An entire meltdown would take centuries, but we’re only concerned with the first several feet which will likely happen this 21st century, enough to flood coastal cities, for example, wiping out Miami Beach, unless Florida encircles the entire state with a gigantic seawall creating a medieval city/state moat.
A simulation of New York the highest risk areas.
A simulation of how Buckingham Palace could be affected by sea levels rising as a result of a 3°C increase in global temperatures.
For as long as anybody can remember, the eight ice shelves in the northern region of Greenland were always stable. However, stability has suddenly disintegrated, according to the report: “We show that since 1978, ice shelves in North Greenland have lost more than 35% of their total volume, three of them collapsing completely. For the floating ice shelves that remain we observe a widespread increase in ice shelf mass losses.” (Source: R. Millan, et al, Rapid Disintegration and Weakening of Ice Shelves in North Greenland, Nature Communications, November 2023)
There’s no emphasis required to know that COP28’s greenwashing compromise and the global warming threat to Greenland are not only interrelated but really bad news. And, once again, it exposes the hollowness of annual UN Conference of the Parties (COP) that should address the compelling issue of excessive CO2 emissions creating a blanket trapping global heat. Ipso facto, Greenland’s glaciers, 100 times faster, start filling up the oceans. This, in turn, creates the mystery of all mysteries as nobody knows how high, or when, sea level rise overwhelms coastal metropolises. But based upon the feebleness of 30+years of COP meetings that are attended by world leaders (154 heads of state at COP28), it looks dismal.
Amongst the referenced ice shelves, the Peterman ice shelf is a focal point. It lies at the seaward end of a deep sub-ice canyon that could open-up ocean penetration into the center of the entire Greenland ice sheet. The initial step to such a horrifying prospect would be loss of Peterman’s ice shelf.
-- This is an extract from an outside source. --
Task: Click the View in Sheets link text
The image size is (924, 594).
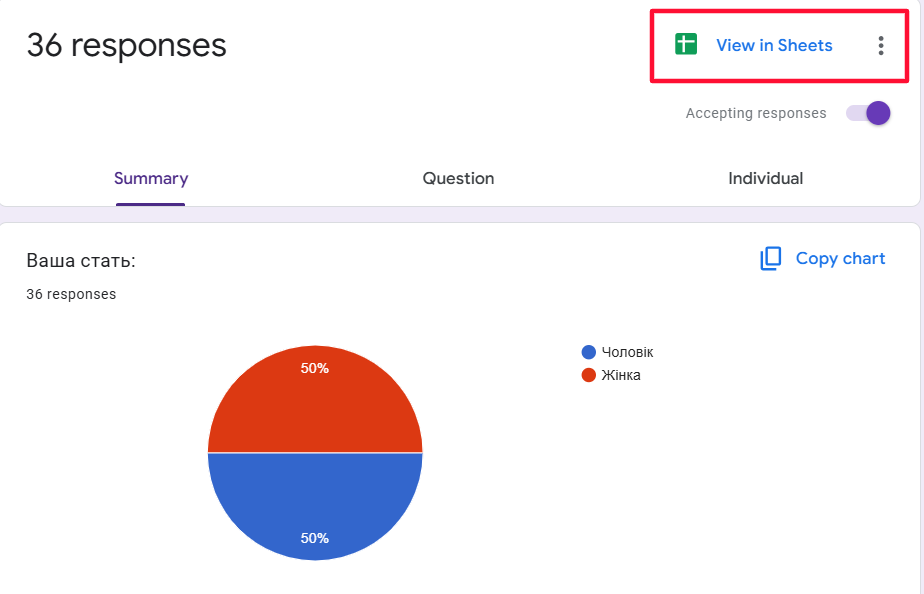Action: (x=774, y=45)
“Ice shelves are the parts of an ice sheet that float on the water, preventing glaciers on the land from slipping into and melting in the ocean, which would increase sea levels. If the glaciers the North Greenland ice shelves support were to collapse, sea levels could rise by nearly 7 feet (2.1 meters).” (LiveScience report)
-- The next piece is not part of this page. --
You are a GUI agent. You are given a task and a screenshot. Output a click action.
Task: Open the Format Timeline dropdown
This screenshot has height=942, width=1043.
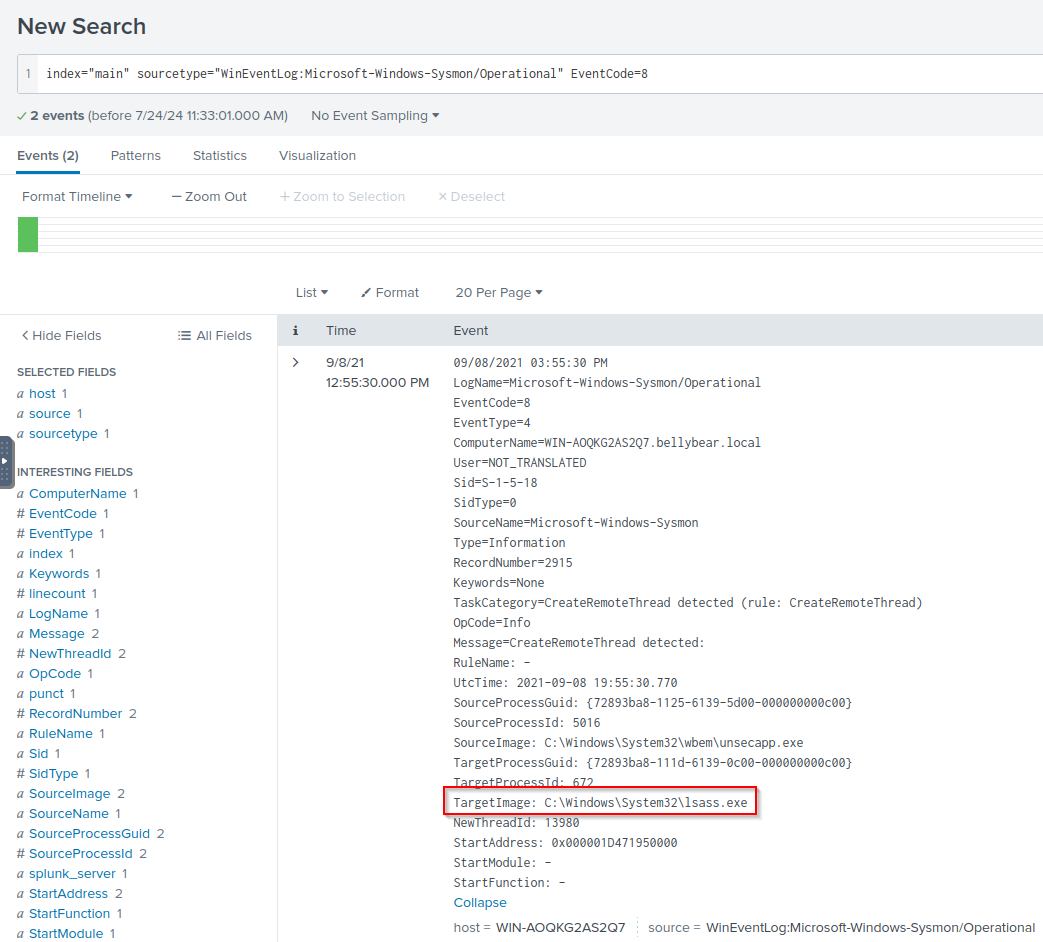tap(77, 197)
Therefore, the Millan scientific analysis should raise eyebrows of policymakers to the necessity of immediate powerful mitigation measures, not mealymouthed halfway-commitments that are broadcast as “landmarks,” oh, please! Yet brokenheartedly, the recently concluded Dubai 28th annual UN climate conference did not address the issue of excessive CO2 emissions forcing increased warming, other than to stress “transitioning” out of fossil fuels pretty much on a ho-hum basis. This approach has not worked for more than 30 years of COP meetings, frustration reigns supreme. According to COP28 president Al-Jaber, COP28 is a “true victory,” but “his comments clash with reactions by scientists who have praised parts of the UAE consensus but criticized its vague, weak and caveated language on fossil fuels, which are the main cause of climate change.” (The Guardian, Dec. 13th)
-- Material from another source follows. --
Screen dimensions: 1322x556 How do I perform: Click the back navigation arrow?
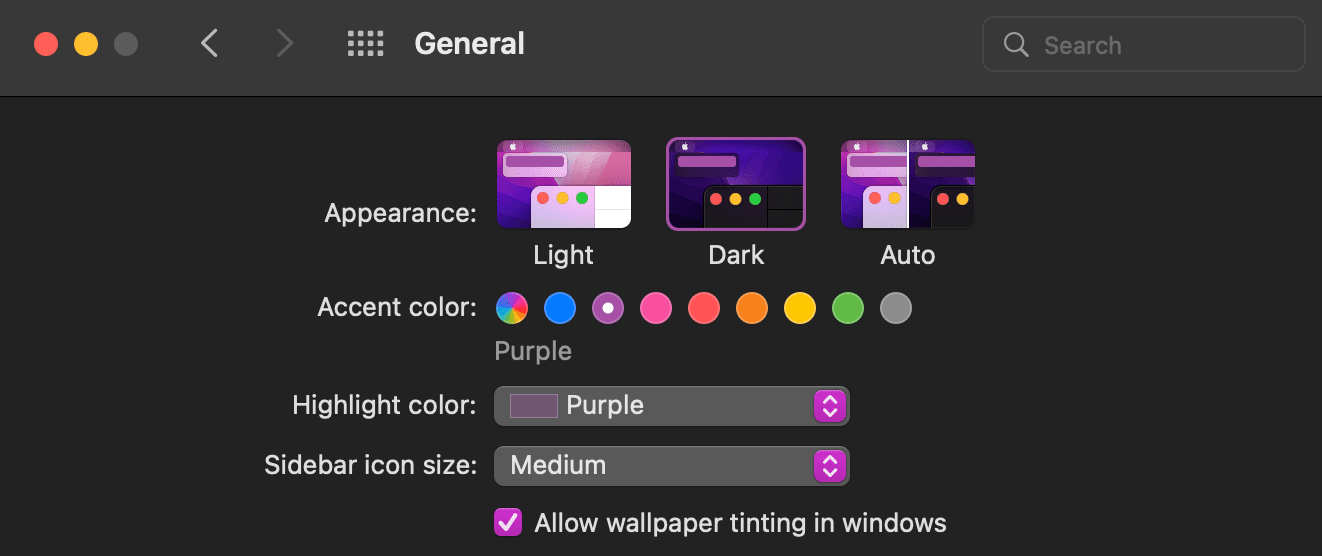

As a result of decades of weak COPs, there’s a price to be paid: “We are heading toward an ice-shelf-free Northern Hemisphere.” (Millan) The implications are horrendous and impossible to describe and based upon the results of COP28, a major question going forward is whether adaptation measures, such as tall seawalls, can be erected ahead of rising sea levels?
As previously mentioned, Greenland’s ice shelf melt down is 100 times faster than expectations by the scientists, as of 2022. It’s literally impossible to drive a car 100 times faster than cruising speed; it cannot physically be done; yet humongous ice shelves are melting 100 times faster. It’s something to think about.